EMBALAGENS: O DESAFIO DA SUSTENTABILIDADE
O assunto sustentabilidade deixa de ser apenas uma pauta para ecologistas e começa a se tornar uma exigência de mercado. Segundo pesquisa realizada pelo Instituto Ethos de Empresas e Responsabilidade Social e do Instituto Akatu pelo Consumo Consciente, é cada vez maior o interesse dos brasileiros em relação às práticas socioambientais das empresas.
O percentual de companhias que se preocupavam com este assunto era de 72% em 2004 e, na contagem entre 2006 e 2007, esta cifra já atinge 77% das empresas. No meio de diversos setores que começam a se preocupar e a divulgar ações voltadas para o meio ambiente e responsabilidades socioambientais sustentáveis, o segmento de embalagens também quer garantir o seu lugar no time dos que prezam por um mundo melhor.
Através da DEFENSORIA DA ÁGUA está sendo desenvolvido um programa de capacitação para os DESAFIOS DA SUSTENTABILIDADE NO SÉCULO 21 com a realização de diversos seminários.
O primeiro seminário da série, realizado no auditório do Hotel Braston na capital paulista, em 7 de maio passado, contou com a participação de pesquisadores, profissionais e empresários do setor de embalagens plásticas flexíveis e resultou na criação do INSTITUTO BRASILEIRO DE EMBALAGENS SUSTENTÁVEIS em fase de organização.
O segundo seminário ocorreu na cidade de Salto Grandem interior paulista, nos dias 6,7 e 8 de junho, marcando a SEMANA MUNDIAL DO MEIO AMBIENTE 2008 coma inauguração do Centro de Formação VITTÓRIO CALIA, onde está sediado o OBSERVATÓRIO LATINO AMERICANO DA ÁGUA, ligado à Embaixada Mundial da Água, sediada em Genebra na Suiça e contou com a participação de trabalhadores, técnicos e empresários do setor metalúrgico.

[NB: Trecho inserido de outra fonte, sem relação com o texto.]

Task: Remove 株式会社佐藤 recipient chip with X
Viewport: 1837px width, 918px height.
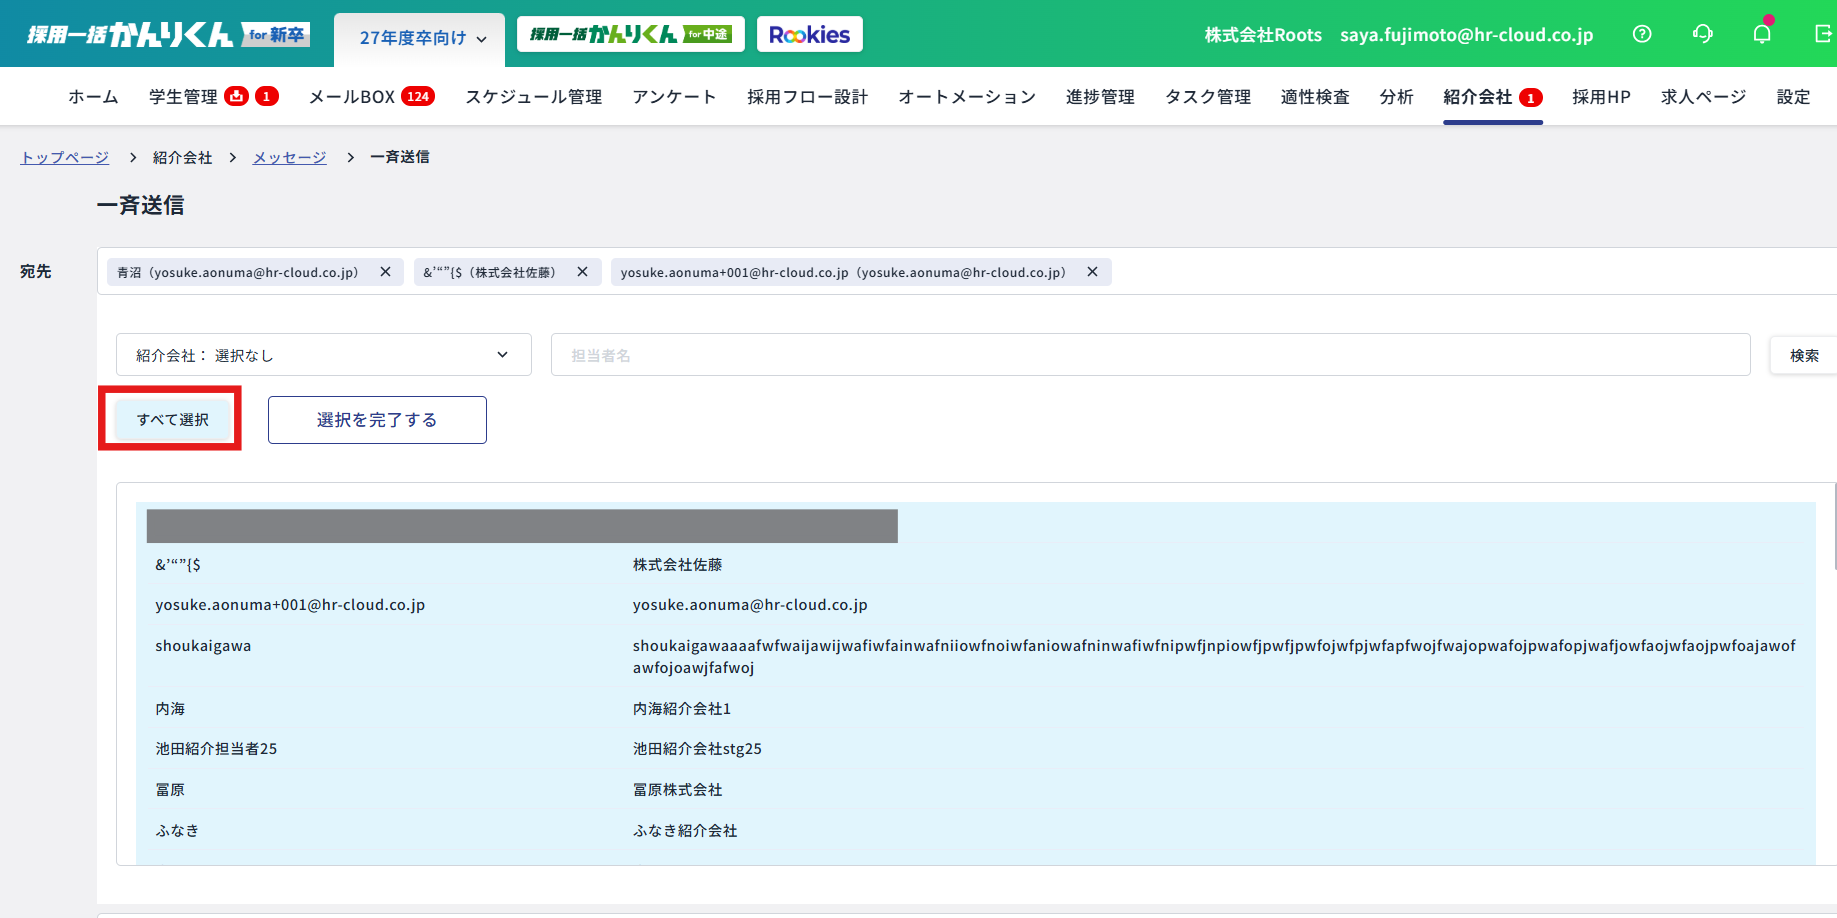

O terceiro seminário ocorreu dia 28 de junho, novamente na sede do Centro de Formação VITTÓRIO CALIA e será focado em GESTÃO ESTRATÉGICA< AVALIAÇÃO DE RISCOS< INCLUSÃO DIGITAL e SEIS SIGMA.
SETOR DE EMBALAGENS SE ORGANIZA PELA SUSTENTABILIDADE
As atitudes tomadas pelo setor incluem diversas ações diferentes. Além de apostas na reciclagem, fabricantes de plástico, começam a adotar a tecnologia de OXIBIODEGRADAÇÃO com aplicação do ADITIVO D2W que permite a redução para - no máximo 2 anos - o período de degradação do plástico.
Os plásticos convencionais levam mais de 400 e causam enormes males ao ambiente, além de ser fonte de doenças como a dengue. A tecnologia da OXIBIODEGRADAÇÃO é vista pela DEFENSORIA DA ÁGUA como a mais sustentável para o momento, em razão da excessiva presença do plástico na cultura de consumo. Plásticos de fontes renováveis, como é o caso dos plásticos provenientes do milho ou do etanol não tem escala e sua produção cria passivos sociais.
Novas opções começam a surgir. A substituição das sacolinhas de supermercado - predominantemente de plástico convencional - começam a ser substituídas em muitas cidades e estados, por oxibiodegradáveis, por força de leis que vem sendo aprovadas nas Câmaras Municipais e Assembléias Legislativas. O Paraná saiu na frente, seguido pelo Espirito Santo e, agora, Goiás.
Grandes empresas estão promovendo ações de conceito consciente para dar uma acelerada neste processo, principalmente por exigência de suas matrizes, comenta Morelli. Os plásticos oxibiodegradáveis são utilizados em mais de 50 países.
O assunto sustentabilidade está bastante em pauta na indústria de embalagens, não só no Brasil, mas no mundo todo. "Aqui no Brasil, temos visto muitas empresas assumindo as novas tecnologias. Há uma discussão mundial muito grande e a sociedade tende a priorizar materiais com alto poder de biodegradabilidade e o oxibio é uma excelente alternativa.
"Temos percebido que, de forma geral, este é um assunto que já é presente na vida do consumidor. Todavia, apesar de ele saber da existência das novas tecnologias, ainda há muita desinformação, isso serve para os compradores de insumos das fábricas de embalagens.
Segundo o Instituto ETHOS, a preocupação com sustentabilidade vai dar valor as empresas, já que ganha cada vez mais importância para o seu cliente final, que é o consumidor. Neste sentido, os fornecedores de embalagem e de matéria-prima têm de ajudar a conscientizar os seus clientes, para que as ações se ampliem", recomenda Morelli.